16. The Committee then turned to the point of complaint regarding whether it was accurate for the headline of the online article to claim the complainant had filmed himself “having sex with” or performing a “sex act” on the dog. The complainant had said he was touching the dog’s penis to assist it in mating. The Committee noted that it had been heard in court that the video was “sexual in nature”; however, it considered that aiding a dog in mating with another dog did not constitute the complainant “having sex with”, which implied penetrative sexual activity. The Committee considered, therefore, it was misleading for the headline of the online article to claim that the complainant had “ha[d] sex with” a dog and the publication had not taken care to not publish inaccurate or misleading information. There was a breach of Clause 1(i). However, regarding the print article and the amended online headline, the Committee did not consider it was inaccurate to use the term “sex act” where it was heard in court that the complainant accepted it was “sexual in nature” and where the complainant had held the dog’s penis during mating. There was no breach of Clause 1 in relation to the print article or the amended online article on this point.

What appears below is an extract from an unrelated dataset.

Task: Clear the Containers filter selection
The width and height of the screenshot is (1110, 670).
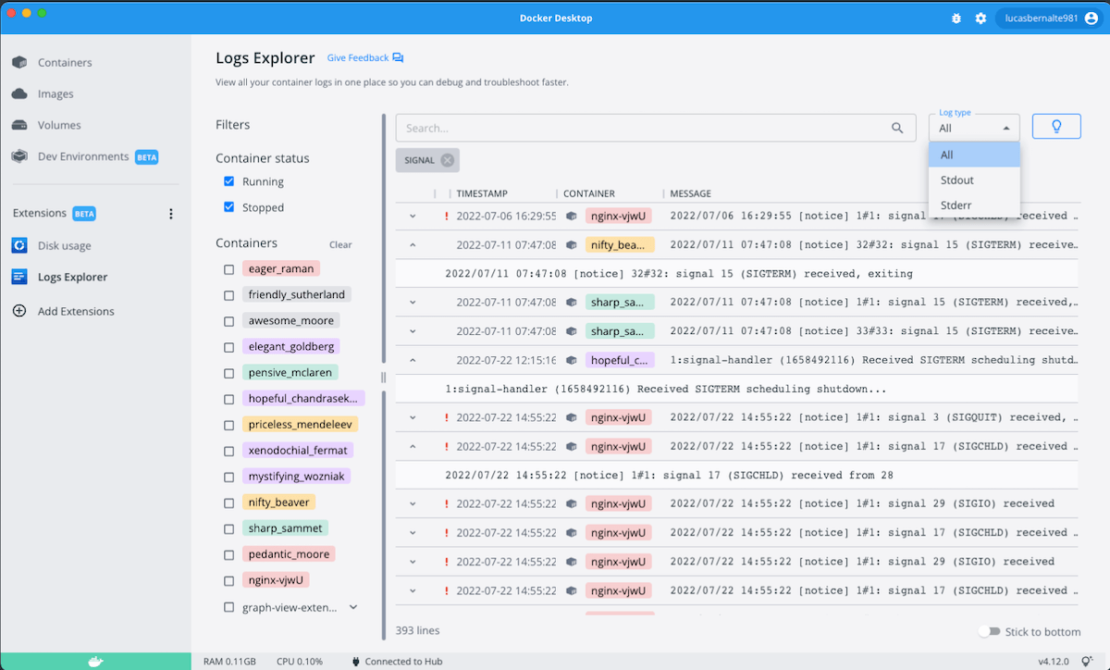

17. The misleading statement in the original online article had appeared in the headline and pertained to what was heard in court. It suggested that the complainant had had penetrative sex with an animal – and then shared a video of that act – when that was not the case. As such, it was significant and required clarification under the terms of Clause 1(ii). The publication had amended the headline immediately after receiving the complaint, which occurred the day after the article was published. Four days after the headline was amended, and before IPSO started its investigation, it added a clarification beneath the headline. This was both prompt and duly prominent and there was no breach of Clause 1(ii).

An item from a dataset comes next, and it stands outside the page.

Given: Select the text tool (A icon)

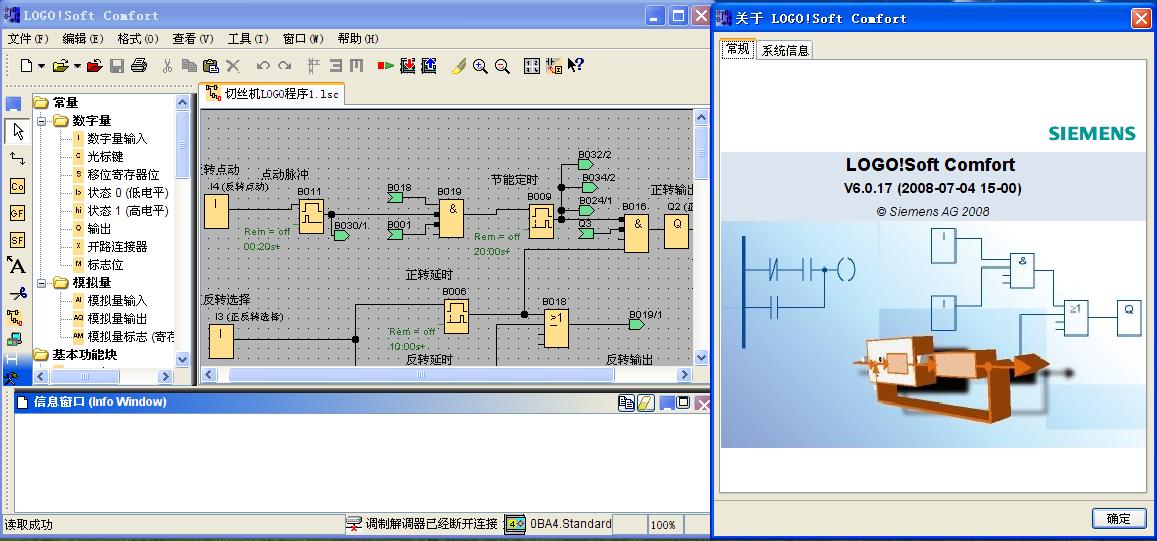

18. Regarding the omission that the complainant had met the teenager on an 18-and-over dating website, the Committee considered that the article made clear that the teenager “had lied about his age”. It had also made clear that the sex was “consensual” and “legal” but that it was the filming that was illegal. Not including that the dating website was designed for those aged 18 and over, therefore, did not constitute a breach of Clause 1. Similarly, where the article made clear that “the consensual sex […] was legal because of the teenager's age” but “it was illegal to film it because the teenager had been under 18”, the Committee was satisfied the article reported the information heard in court regarding the creation of the film. There was no breach of Clause 1 on this point.

19. The Committee then considered the complainant’s concern that the article did not report that the video was only sent to the teenager and was then deleted, and that the teenager had created fake profiles. The Committee noted the publication’s notes included no record of this being said in court. It concluded that where the publication had recorded the convictions received by the complainant accurately, the Committee concluded that the absence of additional detail was not misleading, especially where it was unclear whether this information had even been heard in court. There was no breach of Clause 1 on this point.

20. Finally, the Committee considered the point regarding whether the images had been downloaded or were thumbnails. It determined that where the images had been downloaded in some form (i.e. as thumbnails) and they had been saved to the device, it was not inaccurate or misleading for the article to not make clear whether these were images or thumbnails. There was no breach of Clause 1 on this point.

Conclusions

21. The complaint was partially upheld under Clause 1.

Remedial action required

22. The published clarification put the correct position on record and was offered promptly and with due prominence. No further action was required.